Since soul was, and remains, at the heart of the imprint’s business model, it was a logical venue to showcase their impressive roster. That included headliners Sharon Jones & the Dap-Kings and Charles Bradley and his Extraordinaires, along with a handful of others such as the horn enhanced Budos Band, Afrobeat masters Antibalas and gospel group The Como Mamas. Why this scintillating live show was kept hidden for seven years until its current unveiling to celebrate Daptone’s 20th anniversary is unclear. But that doesn’t make the vibrant two hours any less festive or triumphant.  

Unfortunately, while Daptone is still a working entity, Jones and Bradley have passed, leaving the label without its most commercially successful acts. Naomi Shelton and Cliff Driver, both of the popular gospel singers Naomi Shelton & the Gospel Queens, have also left us. A few posthumous releases from Bradley and Jones have emptied the vaults and even though Daptone has signed new names since losing their marquee stars, no one has yet arrived to fill their space.

The majority of this joyous two-hour compilation of the hottest songs from the three nights is, not surprisingly, dedicated to Bradley and Jones whose sets comprise half the playing time. They both bring the heat in a big way with Bradley tapping into his Otis Redding bluesy soul on a searing “How Long.” Jones is absolutely on fire ramping up the funk on “He Said I Can,” paying tribute to Gladys Knight with a sweet, soulful cover of her hit “Every Beat of My Heart,” and doing her best James Brown on a frantic, sweat-soaked “There Was a Time” (Brown’s version was also recorded at the Apollo in 1967).
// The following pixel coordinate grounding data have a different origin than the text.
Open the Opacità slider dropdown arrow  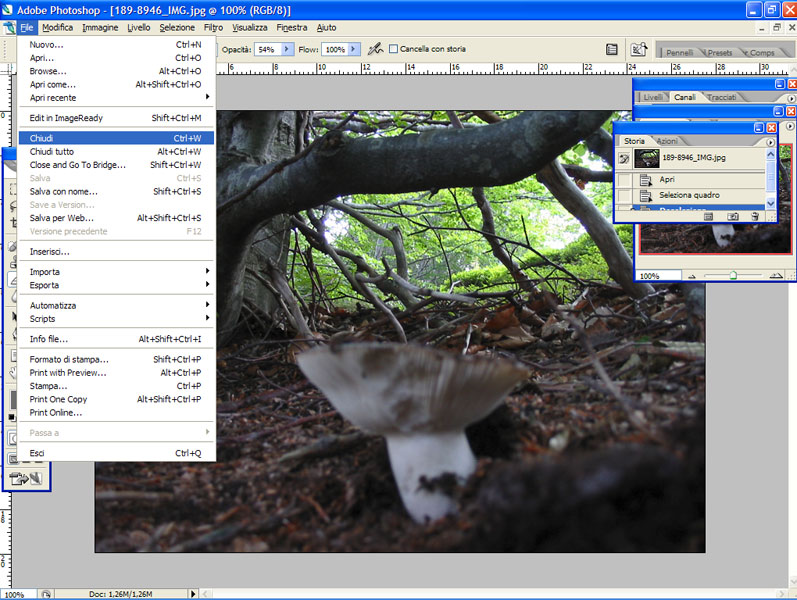(288, 49)
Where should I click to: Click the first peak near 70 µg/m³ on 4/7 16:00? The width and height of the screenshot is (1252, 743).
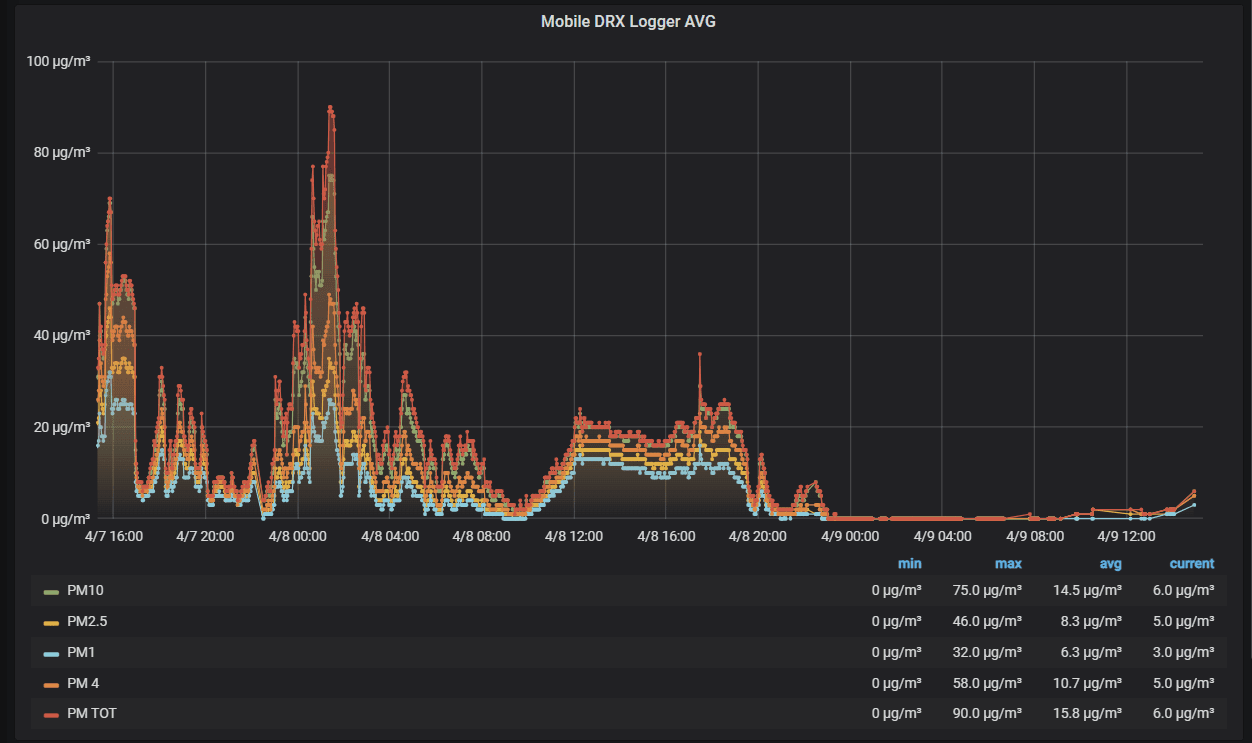click(110, 199)
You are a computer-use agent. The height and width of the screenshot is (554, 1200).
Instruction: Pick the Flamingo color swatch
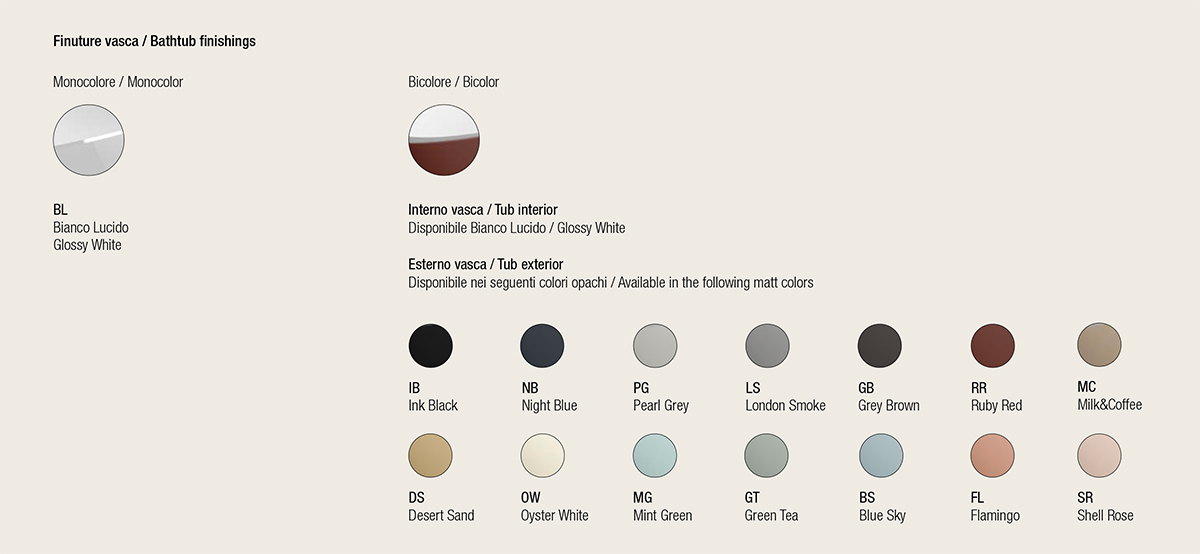point(993,456)
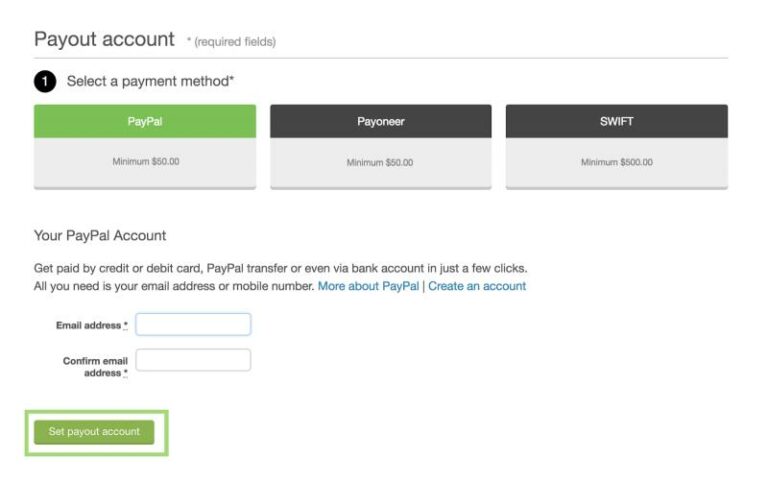The height and width of the screenshot is (481, 768).
Task: Click the Select a payment method text
Action: point(150,81)
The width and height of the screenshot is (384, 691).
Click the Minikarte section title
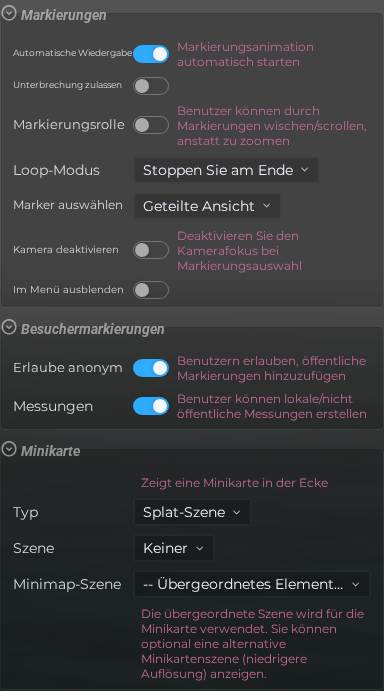coord(50,451)
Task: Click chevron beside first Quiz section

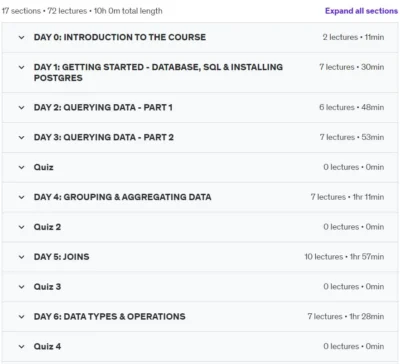Action: (x=21, y=167)
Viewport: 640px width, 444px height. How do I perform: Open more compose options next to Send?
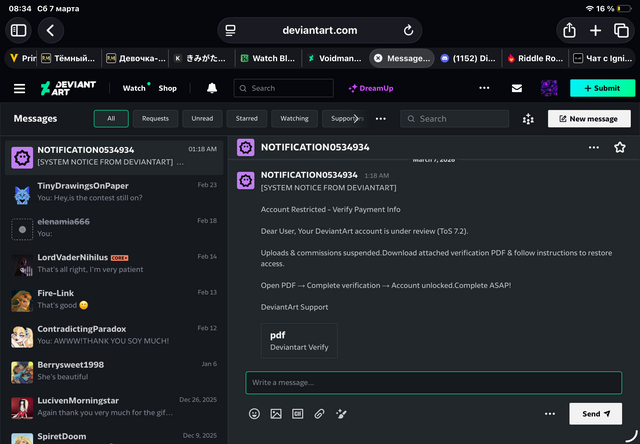pos(549,413)
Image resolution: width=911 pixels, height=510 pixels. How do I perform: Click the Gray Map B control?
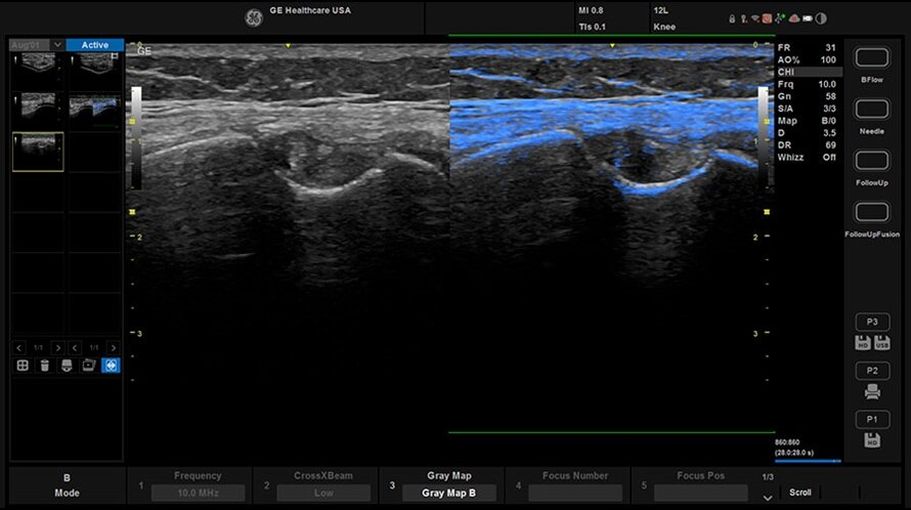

But everyone else shows up too. Daptone co-founder Neal Sugarman shines with his Sugarman 3 instrumental outfit, Antibalas charges through their Afrobeat with propulsive intensity, openers Saun & Starr move from backup singers to soulful frontwomen, and Naomi Shelton & the Gospel Queens take the audience to church for three selections.

It’s a non-stop party and the stunning live mix effectively puts the listener in the middle of the action, reflecting the energy generated on stage. Everyone joins for the rousing closing cover of Sly and the Family Stone’s “Family Affair,” which puts an exclamation point on the sense of camaraderie amongst these artists connected by their Daptone affiliation as they coalesce with as much pure enthusiasm as you can cram onto tape.

Hopefully, the jubilant lightning in a bottle performance captured here can power the Daptone folks to new highs as they move into their next decades. If they can find even half the talent that fills this spectacular set, they’ll be in good shape to commemorate their next 20 years in 2041.